For years the battle cry was simple. MMA fans believed in it to their cores. Those within the industry did as well.
“Mainstream.”
It’s what we all wanted. All we’ve ever wanted.
Hard-core MMA fans have always believed, and probably always will that all it takes to convert a sports fan into an MMA fan is access. If people just had the opportunity to see the purity of the competition. The salt-of-the-earth athletes. The excitement that can only be generated by full on fisticuffs.
How can you not love the courage, the discipline, the pure metal balls it takes to step into the octagon with the baddest kid on the block? The path from newbie to message-board savant can be walked in just weeks. It doesn’t take much to become a full-fledged UFC fanatic.
The sport is halfway there.
We have the mainstream in our grasp: Fights on Fox, FX and Fuel allow unprecedented access to America’s sports fans. Dozens of other TV deals put the world at Zuffa’s fingertips.

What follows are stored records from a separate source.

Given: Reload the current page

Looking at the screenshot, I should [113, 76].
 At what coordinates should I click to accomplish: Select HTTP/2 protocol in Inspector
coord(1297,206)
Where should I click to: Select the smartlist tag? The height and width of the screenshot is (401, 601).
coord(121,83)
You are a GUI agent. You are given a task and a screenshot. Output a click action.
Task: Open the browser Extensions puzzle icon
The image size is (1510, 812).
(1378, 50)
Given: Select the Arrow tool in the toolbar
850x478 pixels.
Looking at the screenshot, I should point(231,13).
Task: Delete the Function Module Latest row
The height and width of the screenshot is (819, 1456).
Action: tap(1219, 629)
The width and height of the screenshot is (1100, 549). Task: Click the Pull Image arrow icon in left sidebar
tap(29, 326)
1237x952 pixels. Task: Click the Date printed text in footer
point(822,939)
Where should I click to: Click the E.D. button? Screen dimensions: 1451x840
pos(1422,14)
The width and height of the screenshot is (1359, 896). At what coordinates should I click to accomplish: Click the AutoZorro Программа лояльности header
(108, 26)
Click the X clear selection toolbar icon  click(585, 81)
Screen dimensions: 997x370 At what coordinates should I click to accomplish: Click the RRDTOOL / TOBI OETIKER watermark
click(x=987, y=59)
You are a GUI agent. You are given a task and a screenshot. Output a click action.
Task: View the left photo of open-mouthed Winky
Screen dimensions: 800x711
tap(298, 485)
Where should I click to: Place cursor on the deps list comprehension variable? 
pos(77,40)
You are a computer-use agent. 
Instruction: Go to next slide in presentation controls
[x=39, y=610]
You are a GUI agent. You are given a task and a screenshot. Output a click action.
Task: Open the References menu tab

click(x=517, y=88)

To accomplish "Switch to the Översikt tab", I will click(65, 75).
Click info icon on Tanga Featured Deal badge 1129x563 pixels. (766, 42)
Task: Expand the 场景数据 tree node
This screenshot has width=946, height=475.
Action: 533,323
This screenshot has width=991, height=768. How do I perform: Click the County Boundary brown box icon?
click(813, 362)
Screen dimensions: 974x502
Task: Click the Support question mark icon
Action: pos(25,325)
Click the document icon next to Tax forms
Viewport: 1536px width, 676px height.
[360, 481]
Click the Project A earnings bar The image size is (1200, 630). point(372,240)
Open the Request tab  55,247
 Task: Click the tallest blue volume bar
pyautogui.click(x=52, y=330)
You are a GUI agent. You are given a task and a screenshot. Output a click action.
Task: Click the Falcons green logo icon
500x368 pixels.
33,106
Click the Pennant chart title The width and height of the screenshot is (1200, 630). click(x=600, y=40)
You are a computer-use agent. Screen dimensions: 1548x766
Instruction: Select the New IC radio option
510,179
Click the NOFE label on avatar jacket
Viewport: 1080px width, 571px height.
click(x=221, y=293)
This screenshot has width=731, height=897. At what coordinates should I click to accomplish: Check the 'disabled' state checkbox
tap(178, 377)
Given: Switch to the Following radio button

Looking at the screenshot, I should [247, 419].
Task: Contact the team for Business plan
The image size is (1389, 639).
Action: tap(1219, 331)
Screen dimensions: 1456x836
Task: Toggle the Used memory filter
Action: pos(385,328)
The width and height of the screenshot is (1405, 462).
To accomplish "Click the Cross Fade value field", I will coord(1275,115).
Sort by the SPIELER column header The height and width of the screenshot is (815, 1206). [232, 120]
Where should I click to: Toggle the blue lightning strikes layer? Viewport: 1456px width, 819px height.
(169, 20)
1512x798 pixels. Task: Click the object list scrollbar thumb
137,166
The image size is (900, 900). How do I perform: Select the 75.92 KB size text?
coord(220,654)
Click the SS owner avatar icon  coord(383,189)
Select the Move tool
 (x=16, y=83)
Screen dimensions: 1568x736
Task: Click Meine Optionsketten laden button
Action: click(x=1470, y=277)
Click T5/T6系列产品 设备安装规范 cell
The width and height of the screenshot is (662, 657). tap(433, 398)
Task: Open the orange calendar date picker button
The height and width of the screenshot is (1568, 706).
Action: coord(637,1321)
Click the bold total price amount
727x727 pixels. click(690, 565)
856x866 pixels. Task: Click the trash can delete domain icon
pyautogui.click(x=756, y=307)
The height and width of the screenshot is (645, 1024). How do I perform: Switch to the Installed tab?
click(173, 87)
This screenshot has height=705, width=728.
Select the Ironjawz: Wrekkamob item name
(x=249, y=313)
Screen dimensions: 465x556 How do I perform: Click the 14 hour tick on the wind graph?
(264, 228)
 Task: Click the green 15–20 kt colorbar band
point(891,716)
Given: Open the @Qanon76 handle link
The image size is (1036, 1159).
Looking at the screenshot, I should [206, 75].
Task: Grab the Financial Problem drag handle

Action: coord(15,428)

But that’s only part of the puzzle.
Mixed martial arts hasn’t seen that transcendent figure, the man or woman who takes that access and molds himself or herself a merchandising and endorsement empire.
There hasn’t been a John McEnroe, a Dale Earnhardt or a Hulk Hogan.
For the most part, even the most popular UFC fighters are interchangeable in the eyes of non-fans. There is no fighter who everyone knows by one name, no athlete who has crossed the divide into true celebrity.
We all thought Georges St-Pierre would be that guy: The fighter who became synonymous with the sport. He seemed well on his way. Endorsement deals were struck with Under Armour and Gatorade. Could Nike or Pepsi be far behind?
Somewhere along the path to Kobe or Peyton status, GSP lost steam. Was it the simple fact that a fighter is only in the spotlight a couple of times a year? Was it St-Pierre’s notorious disdain for media and sponsor appearances? Or is it something more?
Thursday, St-Pierre signed a new sponsorship deal. It wasn’t with Coke. It wasn’t with Sony. It wasn’t with Converse or adidas. It was with Hayabusa, an MMA niche brand that serves a very specific audience. Is this a sign?
Perhaps the mainstream isn’t quite ready for MMA.
We spent years knocking on the door. Numbers (and a ton of young eyeballs) forced the door open, maybe before the general public was quite ready.
The UFC is on the cusp of something special. But St-Pierre’s failure to capitalize is an indication sports fans aren’t quite ready to grasp MMA with both hands and make it a part of their lives.